▶ Task objective
Answer with nothing but the number of lines in the listing below that contain "will".

▶ Material supplied
--- START ---
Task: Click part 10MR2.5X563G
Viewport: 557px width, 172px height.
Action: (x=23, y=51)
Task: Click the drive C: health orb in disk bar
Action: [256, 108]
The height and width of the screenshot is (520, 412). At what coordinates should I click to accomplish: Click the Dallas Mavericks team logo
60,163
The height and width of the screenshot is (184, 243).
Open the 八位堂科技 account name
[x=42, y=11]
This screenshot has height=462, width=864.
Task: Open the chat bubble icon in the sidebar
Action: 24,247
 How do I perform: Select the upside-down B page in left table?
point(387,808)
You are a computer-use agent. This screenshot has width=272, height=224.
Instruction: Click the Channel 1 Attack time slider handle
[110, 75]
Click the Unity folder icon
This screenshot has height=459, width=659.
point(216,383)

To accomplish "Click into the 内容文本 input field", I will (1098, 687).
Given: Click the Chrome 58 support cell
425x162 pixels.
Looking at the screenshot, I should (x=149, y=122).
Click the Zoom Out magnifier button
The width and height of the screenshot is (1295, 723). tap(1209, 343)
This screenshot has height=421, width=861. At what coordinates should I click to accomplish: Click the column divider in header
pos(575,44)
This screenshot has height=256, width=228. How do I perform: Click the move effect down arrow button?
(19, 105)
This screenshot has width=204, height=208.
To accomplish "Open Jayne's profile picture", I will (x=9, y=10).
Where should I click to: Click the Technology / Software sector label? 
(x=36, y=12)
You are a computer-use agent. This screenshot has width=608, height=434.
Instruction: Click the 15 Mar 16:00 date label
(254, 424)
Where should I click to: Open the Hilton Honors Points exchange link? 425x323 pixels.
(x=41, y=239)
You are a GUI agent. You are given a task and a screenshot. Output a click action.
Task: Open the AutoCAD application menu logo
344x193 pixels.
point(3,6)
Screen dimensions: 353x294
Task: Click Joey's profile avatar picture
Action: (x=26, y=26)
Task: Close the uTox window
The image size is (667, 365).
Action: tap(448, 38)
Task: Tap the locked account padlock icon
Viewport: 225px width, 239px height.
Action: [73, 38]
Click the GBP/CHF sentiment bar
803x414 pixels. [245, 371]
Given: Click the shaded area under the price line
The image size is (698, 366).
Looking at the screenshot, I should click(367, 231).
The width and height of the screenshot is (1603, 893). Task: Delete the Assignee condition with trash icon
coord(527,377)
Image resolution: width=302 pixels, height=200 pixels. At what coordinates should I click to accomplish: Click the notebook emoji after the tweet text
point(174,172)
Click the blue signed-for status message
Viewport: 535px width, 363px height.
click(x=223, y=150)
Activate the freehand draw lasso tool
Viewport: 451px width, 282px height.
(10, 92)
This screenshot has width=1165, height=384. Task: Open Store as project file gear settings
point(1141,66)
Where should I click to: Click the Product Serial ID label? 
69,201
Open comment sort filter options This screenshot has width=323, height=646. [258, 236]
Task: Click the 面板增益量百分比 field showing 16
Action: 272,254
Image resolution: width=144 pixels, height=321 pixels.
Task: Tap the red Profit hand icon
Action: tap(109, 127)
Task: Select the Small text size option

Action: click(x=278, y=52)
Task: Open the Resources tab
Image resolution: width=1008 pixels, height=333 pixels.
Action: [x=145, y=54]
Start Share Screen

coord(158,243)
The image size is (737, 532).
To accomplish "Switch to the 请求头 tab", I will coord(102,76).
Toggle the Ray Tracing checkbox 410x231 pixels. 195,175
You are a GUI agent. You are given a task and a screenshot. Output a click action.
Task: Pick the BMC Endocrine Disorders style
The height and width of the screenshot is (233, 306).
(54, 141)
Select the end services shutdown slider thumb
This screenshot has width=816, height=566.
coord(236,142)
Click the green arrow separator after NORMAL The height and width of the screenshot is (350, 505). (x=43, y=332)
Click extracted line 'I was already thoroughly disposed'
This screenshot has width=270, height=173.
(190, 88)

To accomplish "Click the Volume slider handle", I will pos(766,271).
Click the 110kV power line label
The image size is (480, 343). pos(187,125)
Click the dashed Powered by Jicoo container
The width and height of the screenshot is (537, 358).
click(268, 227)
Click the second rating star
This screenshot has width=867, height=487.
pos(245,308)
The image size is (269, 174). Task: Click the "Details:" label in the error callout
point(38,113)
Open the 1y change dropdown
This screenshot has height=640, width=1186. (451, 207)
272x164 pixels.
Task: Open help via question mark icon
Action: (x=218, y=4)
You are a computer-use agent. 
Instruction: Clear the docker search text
--- END ---
▶ Result of this exercise
4